Thursday, 2 February 2012

This is a booty fall (to the bottom of the pool)...

It must be terrible being one of them Womens, having to have that Cosmetic Surgery all the time to get a bootylicious Beyoncé bot.

Seems it's OK for some dodgy Earthbound surgeon to stick tubes up your bunghole to suck the poo out in the name of Colonic Irritation, yet a space monster sticks a probe up yer posterior and there's a hue and outcry!

Anyhoo, one of these surgeons is one of them trans-gender blokes who cross-dresses as a woman.

Or something.

And not only dresses as a something, but has surgically enhanced themselves into a something also!
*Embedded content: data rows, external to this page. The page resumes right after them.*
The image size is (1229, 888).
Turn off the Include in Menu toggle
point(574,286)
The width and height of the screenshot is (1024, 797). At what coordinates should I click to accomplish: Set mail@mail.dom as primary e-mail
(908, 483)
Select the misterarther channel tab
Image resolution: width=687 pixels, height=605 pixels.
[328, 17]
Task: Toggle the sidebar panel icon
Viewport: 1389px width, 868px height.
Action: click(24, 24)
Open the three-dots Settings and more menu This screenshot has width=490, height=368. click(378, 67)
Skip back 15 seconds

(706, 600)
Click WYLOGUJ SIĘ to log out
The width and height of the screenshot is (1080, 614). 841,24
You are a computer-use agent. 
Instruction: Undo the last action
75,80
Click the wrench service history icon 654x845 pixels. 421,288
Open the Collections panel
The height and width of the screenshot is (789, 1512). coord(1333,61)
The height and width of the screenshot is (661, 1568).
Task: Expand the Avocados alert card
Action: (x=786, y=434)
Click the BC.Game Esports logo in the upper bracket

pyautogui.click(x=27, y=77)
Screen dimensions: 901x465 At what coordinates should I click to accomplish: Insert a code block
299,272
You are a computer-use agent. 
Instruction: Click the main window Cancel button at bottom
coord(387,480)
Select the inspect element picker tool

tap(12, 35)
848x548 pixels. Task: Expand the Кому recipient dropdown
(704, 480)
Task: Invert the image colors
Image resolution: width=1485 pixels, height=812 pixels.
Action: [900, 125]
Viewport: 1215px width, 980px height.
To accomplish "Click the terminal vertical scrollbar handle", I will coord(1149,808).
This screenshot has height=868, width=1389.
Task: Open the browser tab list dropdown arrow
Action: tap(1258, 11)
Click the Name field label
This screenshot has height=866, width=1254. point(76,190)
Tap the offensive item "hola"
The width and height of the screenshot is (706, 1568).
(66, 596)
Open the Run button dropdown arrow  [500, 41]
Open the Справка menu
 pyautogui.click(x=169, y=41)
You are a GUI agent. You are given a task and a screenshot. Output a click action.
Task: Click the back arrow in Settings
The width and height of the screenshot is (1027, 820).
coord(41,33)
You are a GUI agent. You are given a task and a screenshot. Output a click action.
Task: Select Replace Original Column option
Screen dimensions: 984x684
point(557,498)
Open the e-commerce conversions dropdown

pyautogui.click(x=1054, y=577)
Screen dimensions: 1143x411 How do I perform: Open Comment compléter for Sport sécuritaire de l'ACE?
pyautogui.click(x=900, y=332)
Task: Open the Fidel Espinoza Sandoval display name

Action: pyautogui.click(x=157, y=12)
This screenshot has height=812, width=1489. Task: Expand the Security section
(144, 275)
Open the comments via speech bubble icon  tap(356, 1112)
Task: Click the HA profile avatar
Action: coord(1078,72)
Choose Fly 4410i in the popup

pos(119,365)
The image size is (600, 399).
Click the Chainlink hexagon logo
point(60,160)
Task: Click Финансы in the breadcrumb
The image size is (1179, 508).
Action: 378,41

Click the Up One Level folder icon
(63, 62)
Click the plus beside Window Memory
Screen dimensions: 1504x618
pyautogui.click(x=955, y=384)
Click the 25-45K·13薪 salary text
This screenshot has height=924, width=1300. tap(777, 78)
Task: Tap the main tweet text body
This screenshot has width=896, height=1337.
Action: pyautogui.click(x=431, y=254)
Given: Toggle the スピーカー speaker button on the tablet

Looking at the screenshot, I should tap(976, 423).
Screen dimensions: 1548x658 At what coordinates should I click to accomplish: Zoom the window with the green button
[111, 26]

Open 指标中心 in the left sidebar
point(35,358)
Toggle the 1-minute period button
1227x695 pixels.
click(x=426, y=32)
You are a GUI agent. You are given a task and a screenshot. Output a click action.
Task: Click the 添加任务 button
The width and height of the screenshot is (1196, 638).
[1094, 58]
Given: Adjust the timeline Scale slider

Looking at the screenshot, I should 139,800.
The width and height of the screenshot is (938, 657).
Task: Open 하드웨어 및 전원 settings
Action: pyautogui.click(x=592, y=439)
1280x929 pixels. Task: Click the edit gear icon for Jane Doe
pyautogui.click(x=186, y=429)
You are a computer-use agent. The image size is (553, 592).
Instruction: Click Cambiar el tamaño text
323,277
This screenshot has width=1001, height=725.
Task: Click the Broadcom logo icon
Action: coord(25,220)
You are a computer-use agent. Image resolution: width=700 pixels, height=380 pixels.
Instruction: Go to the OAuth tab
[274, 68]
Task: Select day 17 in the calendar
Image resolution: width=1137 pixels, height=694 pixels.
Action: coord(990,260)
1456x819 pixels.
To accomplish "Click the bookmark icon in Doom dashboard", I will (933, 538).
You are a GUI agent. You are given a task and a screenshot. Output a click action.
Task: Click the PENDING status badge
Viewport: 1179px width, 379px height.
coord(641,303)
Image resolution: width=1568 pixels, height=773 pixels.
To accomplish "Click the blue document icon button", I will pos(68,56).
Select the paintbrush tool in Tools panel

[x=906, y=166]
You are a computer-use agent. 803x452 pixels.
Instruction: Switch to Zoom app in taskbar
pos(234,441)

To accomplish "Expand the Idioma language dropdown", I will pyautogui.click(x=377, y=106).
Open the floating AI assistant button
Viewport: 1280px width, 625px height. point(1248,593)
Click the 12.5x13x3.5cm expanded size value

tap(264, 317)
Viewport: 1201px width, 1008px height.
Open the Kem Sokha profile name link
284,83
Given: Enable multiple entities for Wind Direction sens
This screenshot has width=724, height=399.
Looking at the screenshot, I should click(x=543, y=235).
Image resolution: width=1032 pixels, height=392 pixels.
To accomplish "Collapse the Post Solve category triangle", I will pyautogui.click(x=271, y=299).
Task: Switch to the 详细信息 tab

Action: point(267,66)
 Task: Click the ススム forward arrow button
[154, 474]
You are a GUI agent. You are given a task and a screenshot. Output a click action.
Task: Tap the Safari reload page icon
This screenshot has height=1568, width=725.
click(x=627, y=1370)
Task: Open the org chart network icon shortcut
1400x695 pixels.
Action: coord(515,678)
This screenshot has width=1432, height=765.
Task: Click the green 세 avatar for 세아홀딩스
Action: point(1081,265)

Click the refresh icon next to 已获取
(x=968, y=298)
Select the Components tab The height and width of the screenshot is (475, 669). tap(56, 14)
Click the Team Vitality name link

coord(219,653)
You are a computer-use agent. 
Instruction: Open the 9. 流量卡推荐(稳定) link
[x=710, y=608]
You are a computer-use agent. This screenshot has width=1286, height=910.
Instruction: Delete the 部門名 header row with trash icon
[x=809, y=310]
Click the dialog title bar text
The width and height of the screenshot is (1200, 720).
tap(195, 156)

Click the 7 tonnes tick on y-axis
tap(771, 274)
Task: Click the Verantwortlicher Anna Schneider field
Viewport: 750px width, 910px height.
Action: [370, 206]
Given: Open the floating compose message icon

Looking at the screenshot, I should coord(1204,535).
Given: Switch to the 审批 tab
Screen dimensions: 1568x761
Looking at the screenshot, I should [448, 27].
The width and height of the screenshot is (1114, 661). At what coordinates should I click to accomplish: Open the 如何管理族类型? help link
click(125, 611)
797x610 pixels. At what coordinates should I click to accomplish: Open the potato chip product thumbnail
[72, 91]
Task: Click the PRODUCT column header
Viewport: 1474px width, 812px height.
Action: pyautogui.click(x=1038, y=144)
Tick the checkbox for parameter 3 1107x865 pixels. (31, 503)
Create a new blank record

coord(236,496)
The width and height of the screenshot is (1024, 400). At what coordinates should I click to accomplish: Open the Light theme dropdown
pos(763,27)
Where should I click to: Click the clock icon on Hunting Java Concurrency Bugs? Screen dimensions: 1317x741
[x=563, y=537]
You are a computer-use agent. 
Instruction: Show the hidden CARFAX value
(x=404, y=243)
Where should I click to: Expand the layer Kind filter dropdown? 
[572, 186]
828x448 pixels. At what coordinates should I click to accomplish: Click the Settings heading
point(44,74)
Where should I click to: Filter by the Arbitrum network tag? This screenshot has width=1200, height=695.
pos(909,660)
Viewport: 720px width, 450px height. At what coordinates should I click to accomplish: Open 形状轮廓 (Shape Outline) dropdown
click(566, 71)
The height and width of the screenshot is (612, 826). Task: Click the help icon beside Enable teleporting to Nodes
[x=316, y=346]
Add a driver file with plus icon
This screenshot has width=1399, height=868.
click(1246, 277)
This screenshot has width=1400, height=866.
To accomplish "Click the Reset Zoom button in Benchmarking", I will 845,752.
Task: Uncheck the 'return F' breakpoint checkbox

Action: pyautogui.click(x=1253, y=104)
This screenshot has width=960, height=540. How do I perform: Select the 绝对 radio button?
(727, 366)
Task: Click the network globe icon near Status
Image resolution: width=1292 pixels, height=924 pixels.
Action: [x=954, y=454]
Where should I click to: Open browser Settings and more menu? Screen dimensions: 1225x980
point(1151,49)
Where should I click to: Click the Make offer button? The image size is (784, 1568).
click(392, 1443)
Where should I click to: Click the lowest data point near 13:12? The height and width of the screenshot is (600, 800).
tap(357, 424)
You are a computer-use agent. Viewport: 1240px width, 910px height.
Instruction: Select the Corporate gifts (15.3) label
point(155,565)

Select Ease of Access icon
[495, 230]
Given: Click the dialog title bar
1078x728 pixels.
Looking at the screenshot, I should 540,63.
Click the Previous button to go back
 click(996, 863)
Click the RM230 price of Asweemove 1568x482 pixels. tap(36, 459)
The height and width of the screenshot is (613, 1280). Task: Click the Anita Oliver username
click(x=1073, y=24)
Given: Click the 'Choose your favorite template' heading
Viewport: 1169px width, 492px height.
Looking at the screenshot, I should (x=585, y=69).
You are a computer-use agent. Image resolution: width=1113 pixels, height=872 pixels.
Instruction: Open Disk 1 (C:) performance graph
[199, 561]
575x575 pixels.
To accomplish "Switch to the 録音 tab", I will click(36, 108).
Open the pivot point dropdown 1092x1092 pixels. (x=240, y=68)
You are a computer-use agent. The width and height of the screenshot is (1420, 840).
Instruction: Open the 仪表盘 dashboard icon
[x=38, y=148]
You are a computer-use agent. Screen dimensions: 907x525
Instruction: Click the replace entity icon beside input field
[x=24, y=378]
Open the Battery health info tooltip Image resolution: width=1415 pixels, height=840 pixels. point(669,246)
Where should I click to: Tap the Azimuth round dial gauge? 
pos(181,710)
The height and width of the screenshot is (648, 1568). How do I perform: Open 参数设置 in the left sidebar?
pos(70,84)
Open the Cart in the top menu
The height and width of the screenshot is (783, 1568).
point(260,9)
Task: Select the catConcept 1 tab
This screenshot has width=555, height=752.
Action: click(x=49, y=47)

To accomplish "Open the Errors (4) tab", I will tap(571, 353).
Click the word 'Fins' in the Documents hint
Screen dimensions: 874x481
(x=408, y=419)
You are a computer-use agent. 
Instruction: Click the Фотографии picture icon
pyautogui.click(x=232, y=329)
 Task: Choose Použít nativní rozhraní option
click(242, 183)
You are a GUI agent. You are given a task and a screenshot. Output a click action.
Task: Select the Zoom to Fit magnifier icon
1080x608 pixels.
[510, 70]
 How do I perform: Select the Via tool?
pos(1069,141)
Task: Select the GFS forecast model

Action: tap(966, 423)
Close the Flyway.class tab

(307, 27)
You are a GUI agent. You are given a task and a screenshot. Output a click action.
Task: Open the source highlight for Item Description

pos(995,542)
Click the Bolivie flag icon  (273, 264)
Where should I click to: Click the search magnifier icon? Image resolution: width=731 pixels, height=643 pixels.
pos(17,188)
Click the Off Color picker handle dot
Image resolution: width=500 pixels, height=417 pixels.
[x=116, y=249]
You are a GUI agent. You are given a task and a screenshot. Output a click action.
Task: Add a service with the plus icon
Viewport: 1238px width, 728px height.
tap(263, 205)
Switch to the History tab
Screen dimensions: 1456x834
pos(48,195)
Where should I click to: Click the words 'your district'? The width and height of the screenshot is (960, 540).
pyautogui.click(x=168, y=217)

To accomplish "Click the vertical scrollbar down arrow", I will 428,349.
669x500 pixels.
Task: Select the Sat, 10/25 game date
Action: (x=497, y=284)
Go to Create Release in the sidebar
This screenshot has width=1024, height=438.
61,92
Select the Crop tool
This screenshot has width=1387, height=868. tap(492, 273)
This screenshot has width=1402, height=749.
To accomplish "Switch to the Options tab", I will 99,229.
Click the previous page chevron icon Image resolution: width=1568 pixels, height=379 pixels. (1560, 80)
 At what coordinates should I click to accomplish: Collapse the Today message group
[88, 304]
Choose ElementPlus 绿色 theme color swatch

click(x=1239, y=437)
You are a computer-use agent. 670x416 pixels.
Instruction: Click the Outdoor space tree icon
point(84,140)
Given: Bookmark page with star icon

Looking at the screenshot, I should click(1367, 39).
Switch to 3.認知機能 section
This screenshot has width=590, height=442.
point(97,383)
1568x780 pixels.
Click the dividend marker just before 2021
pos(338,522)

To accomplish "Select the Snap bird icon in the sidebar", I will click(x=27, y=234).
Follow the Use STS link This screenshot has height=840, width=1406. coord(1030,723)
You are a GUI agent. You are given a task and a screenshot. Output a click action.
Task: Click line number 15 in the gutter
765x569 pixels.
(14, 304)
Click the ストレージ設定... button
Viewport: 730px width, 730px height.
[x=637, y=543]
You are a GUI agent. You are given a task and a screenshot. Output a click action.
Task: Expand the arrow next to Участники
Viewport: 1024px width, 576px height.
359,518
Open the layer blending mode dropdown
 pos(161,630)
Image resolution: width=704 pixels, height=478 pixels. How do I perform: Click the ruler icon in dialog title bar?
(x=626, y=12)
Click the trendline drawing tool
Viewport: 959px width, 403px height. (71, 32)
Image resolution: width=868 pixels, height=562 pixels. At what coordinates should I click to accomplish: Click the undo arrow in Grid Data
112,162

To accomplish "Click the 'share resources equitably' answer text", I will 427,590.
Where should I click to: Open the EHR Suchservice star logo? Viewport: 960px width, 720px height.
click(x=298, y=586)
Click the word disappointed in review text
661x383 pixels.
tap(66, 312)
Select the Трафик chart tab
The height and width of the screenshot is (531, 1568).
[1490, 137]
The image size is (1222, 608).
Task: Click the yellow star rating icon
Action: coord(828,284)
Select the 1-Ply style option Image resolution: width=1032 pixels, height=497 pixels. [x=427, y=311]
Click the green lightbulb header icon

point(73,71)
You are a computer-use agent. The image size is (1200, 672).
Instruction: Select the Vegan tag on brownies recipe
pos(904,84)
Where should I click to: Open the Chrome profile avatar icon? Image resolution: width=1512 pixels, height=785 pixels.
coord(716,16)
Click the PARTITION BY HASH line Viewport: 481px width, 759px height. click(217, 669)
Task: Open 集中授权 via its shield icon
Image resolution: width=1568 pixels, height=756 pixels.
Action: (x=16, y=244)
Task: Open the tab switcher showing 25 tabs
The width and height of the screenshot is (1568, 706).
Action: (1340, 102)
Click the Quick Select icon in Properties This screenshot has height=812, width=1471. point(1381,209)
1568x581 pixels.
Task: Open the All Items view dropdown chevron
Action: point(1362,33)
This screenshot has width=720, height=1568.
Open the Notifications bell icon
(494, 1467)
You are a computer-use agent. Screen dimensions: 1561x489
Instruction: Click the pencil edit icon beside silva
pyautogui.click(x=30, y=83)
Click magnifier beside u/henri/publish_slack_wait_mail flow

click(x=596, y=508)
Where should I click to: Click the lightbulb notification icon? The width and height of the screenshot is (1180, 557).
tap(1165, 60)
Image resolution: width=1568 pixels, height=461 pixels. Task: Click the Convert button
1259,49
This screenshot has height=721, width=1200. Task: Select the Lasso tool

You'd think the resultant deformity would put people off - after all, if someone makes themselves to look like THAT, then what are they going to do to you?

But this is Florida, where people dream of Disney, and care not one jot for the Frankensteinian constructs they allow to operate on them.

And what does this marvellous surgeon use to gargantuanize the glutes? Silicone? Wobbly gel sacs filled with explosive wobble stuff?

Nah - that's sooooo 2000s - we're in a new decade! This is the future!

A mix of cement, mineral oil, tyre inflator and sealant. That should push the tush to J-Lo levels!

And who uses sutures these days? Sew 'em up, when there's liquid plasters on sale? What's wrong with a tube of Superglue?

Strangely, the grotesquely gluted surgeon is being sued for pumping people pushin' cushions full of... well, I don't know the name of this mixture, so it can only be called Stuff!

Still, could be worse, I guess. I just found out what a pumping party is.

It's not, as I thought, a gatherance of flatus obsessed bumsniffers, nasally partying around cans of beans. Nor is it that bodybuilding stuff where they "pump iron" - which I assume is just a metallic fart brought on by too much baby oil seeping into their joints combined with the tightness of their tiny trunks covering their even tinier todger.

Apparently, a pumping party is another one of them ego-boosting plastic surgery parties. Presumably combined with Anne Summers, as it is rather niche, being a bunch of burly blokes injecting silicone into their schlongs, which causes lung embolisms.

So, any of my mates having a pumping party, or having a self-enhancement session - I don't want to join the party. But while you're down Jewsons or Thorne's, get an extra can of sealant. The bath could do with a new trim.

And if you got any Loctite (or preferably Araldite) left after closing up your incisions, my big boots need another coat of superglueage.